Copy the listing starting at the line containing "Task: Open the ROI tool in the toolbar" and ending at the end of the listing, with "toolbar" changed to "menu bar" and everything else unchanged. Leave the pictures out.

┌─ Task material

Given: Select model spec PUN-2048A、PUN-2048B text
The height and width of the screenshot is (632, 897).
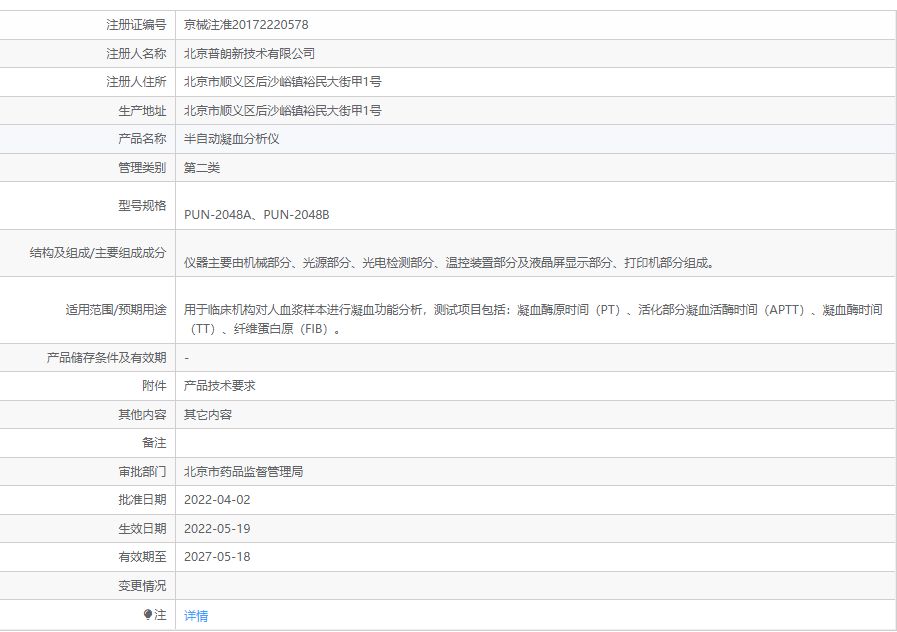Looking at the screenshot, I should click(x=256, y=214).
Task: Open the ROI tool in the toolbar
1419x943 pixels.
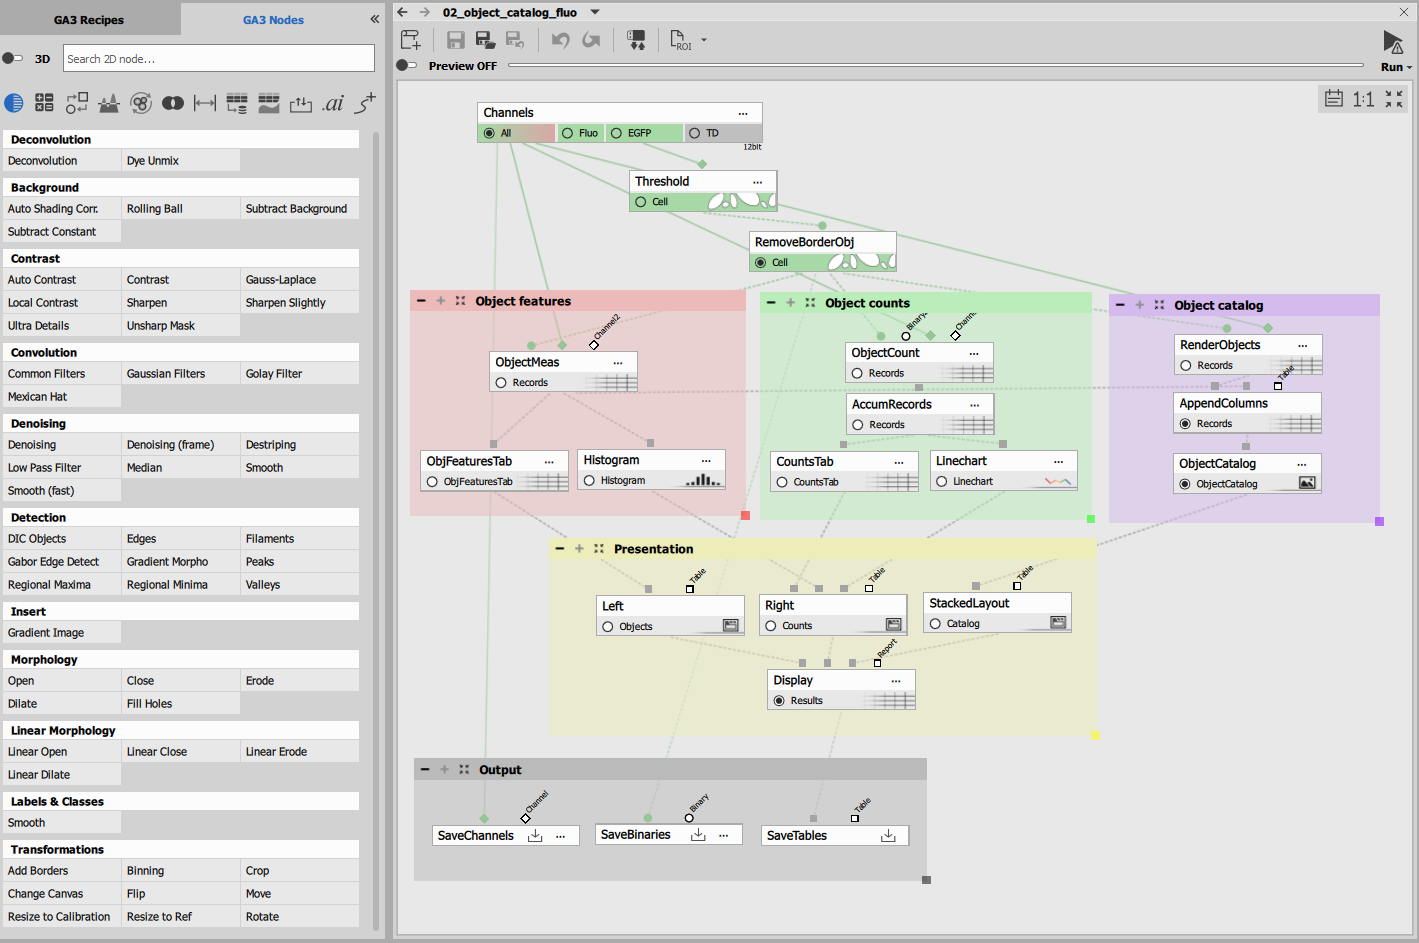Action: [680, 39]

└─

_Reply to the exercise_
Task: Open the ROI tool in the menu bar
1419x943 pixels.
Action: [680, 39]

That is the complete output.